On Being Nauseous
It was the end of my first week on Oncology, and I felt like throwing up.
Perhaps it was early in the morning, seeing the hospital patients I was following all having taken turns for the worse overnight. Or maybe it was seeing a daughter comfort her mother as she came to grips with learning she had months to live. Or it was the look of regret on the face of a man who had quit smoking earlier in the year, only to be diagnosed with lung cancer weeks later. Whatever it was, I went home that night with knots in my stomach.
Suddenly, the humanity in medicine was all very real. For two years, my classmates and I had been through the avalanche of endless powerpoints and standardized exams. Even the “humanistic” portions of medicine had been broken down into standardized grading rubrics and multiple-choice format. When we applied to medical school, we wrote in our personal statements about wanting to be holistic and caring physicians and we spoke in our interviews about seeing the person, not just the disease. But through the rigors of non-stop exams and lectures, we began seeing only diseases.

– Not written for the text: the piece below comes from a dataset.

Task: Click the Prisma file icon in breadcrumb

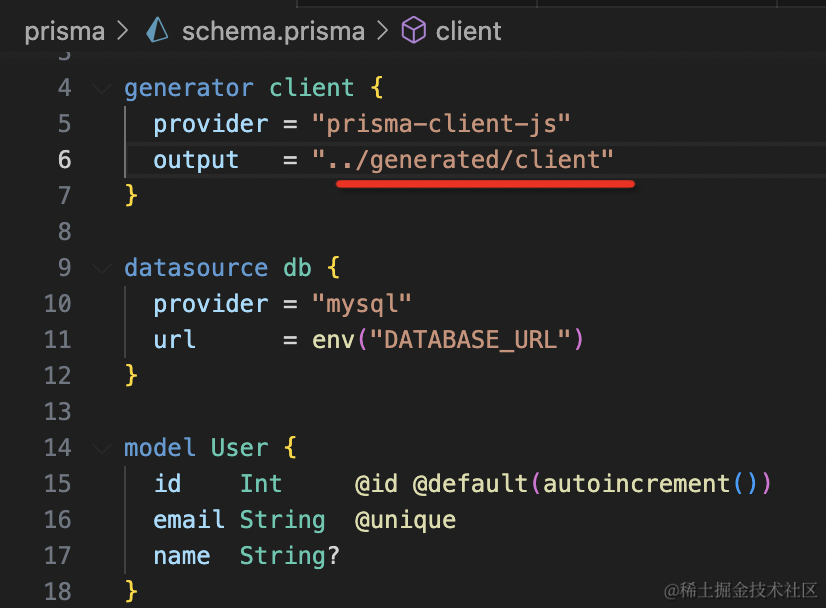Action: [157, 31]
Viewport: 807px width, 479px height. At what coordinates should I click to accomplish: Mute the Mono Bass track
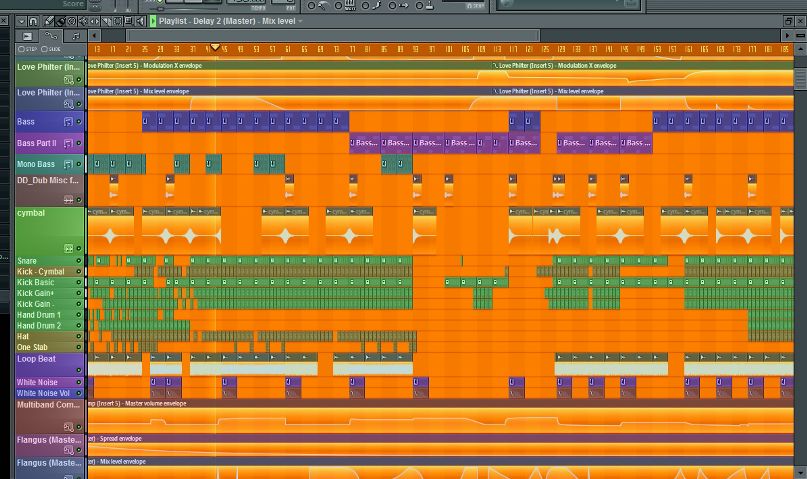coord(79,164)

As a survival mechanism, we approached these diseases as factoids, devoid of any human emotion. And capping off these two years was a six-week intensive preparation for our first set of board exams, a time dedicated to exclusive self-directed studying and devoid of normal human interaction.
Over that weekend, I struggled with thoughts of mortality, both of the patients I had seen and of my own. Most of all, I remembered their faces in the toughest moments. In their eyes, I could see the anxiety, fear, and uncertainty. Their personalities had become much larger than their diseases and the factoids I had learned about them.
On Going Home
The first day I met her, she wanted nothing to do with me.

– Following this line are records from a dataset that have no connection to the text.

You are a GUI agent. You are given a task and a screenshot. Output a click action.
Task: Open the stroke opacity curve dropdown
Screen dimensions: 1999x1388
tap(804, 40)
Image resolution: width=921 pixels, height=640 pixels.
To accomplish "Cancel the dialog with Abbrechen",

With metastatic cancer spreading all over her body, the last thing she wanted to be was some medical student’s practice patient. How could I blame her? She reluctantly obliged and eventually laughed as I fumbled my way through the physical exam. Having been in and out of the hospital for the past few years, she had seen more history and physicals than I had by this point. Perhaps she felt sorry for me, which was odd given the circumstances.

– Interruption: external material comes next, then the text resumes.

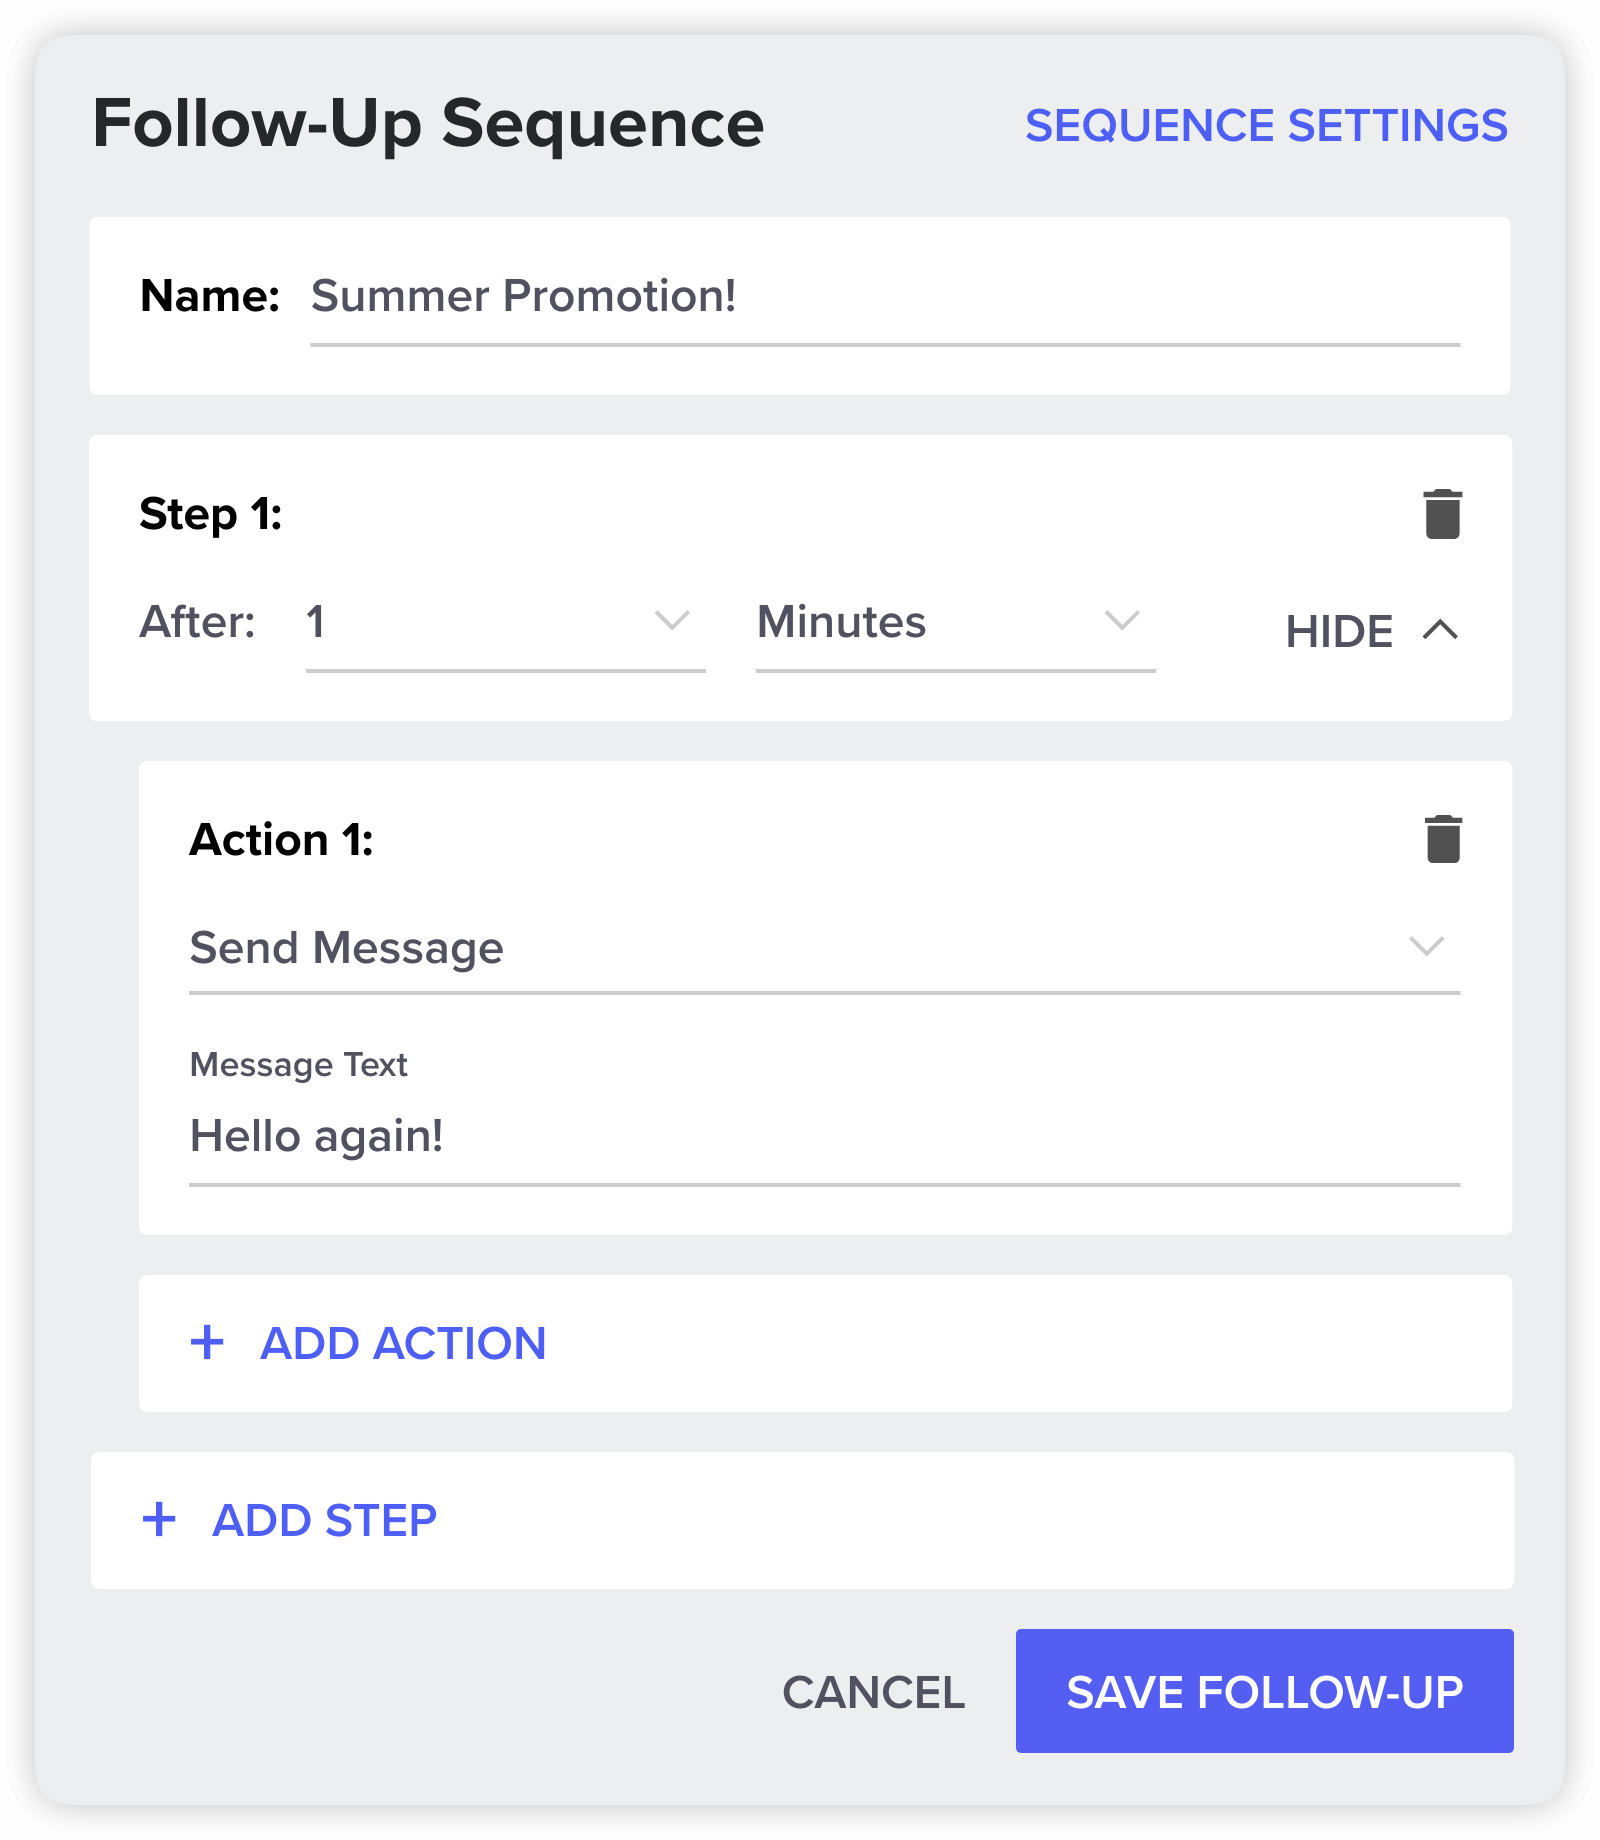Open Sequence Settings
This screenshot has height=1840, width=1600.
click(1266, 126)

Day after day, I came in to check in on her and eventually she smiled when I would wake her up at six in the morning. In between me asking about her shortness of breath and chest pain, we’d chat about how important her family was to her and she’d make fun of me for having a shorter white coat than all the doctors. But that was the first week. Over the weekend, her condition rapidly deteriorated and she barely recognized her husband at this point. A decision had to be made, pursue treatment and risk dying in the hospital or go home on hospice care. She was able to go home on her terms and spend a few more days with loved ones.
On Keeping A Promise
“Cancer was the best thing to ever happen to me.”
Diagnosed with early-stage breast cancer on a mammogram years ago, she had been through the gauntlet of surgery, chemotherapy, and radiation. I met her in the clinic for her yearly follow-up visit, and her eyes widened when she learned I was a medical student. With a straight face, she said cancer was the best thing to ever happen to her. Ever since completing her treatment, she had decided to finally start checking off her bucket-list items. First on the list was learning to paint, something she had always admired but never picked up herself. Whipping out her phone, she went over a piece she had just finished. We briefly talked about her painting process and I told her about dabbing in art long before coming to medical school. As I finished up listening to her lungs and stomach, she grabbed my hand and made me promise I would take some time and learn to draw. And now on Saturday afternoons when I put down the charcoal and step back from a piece to gain some perspective, I think of her and the promise I made.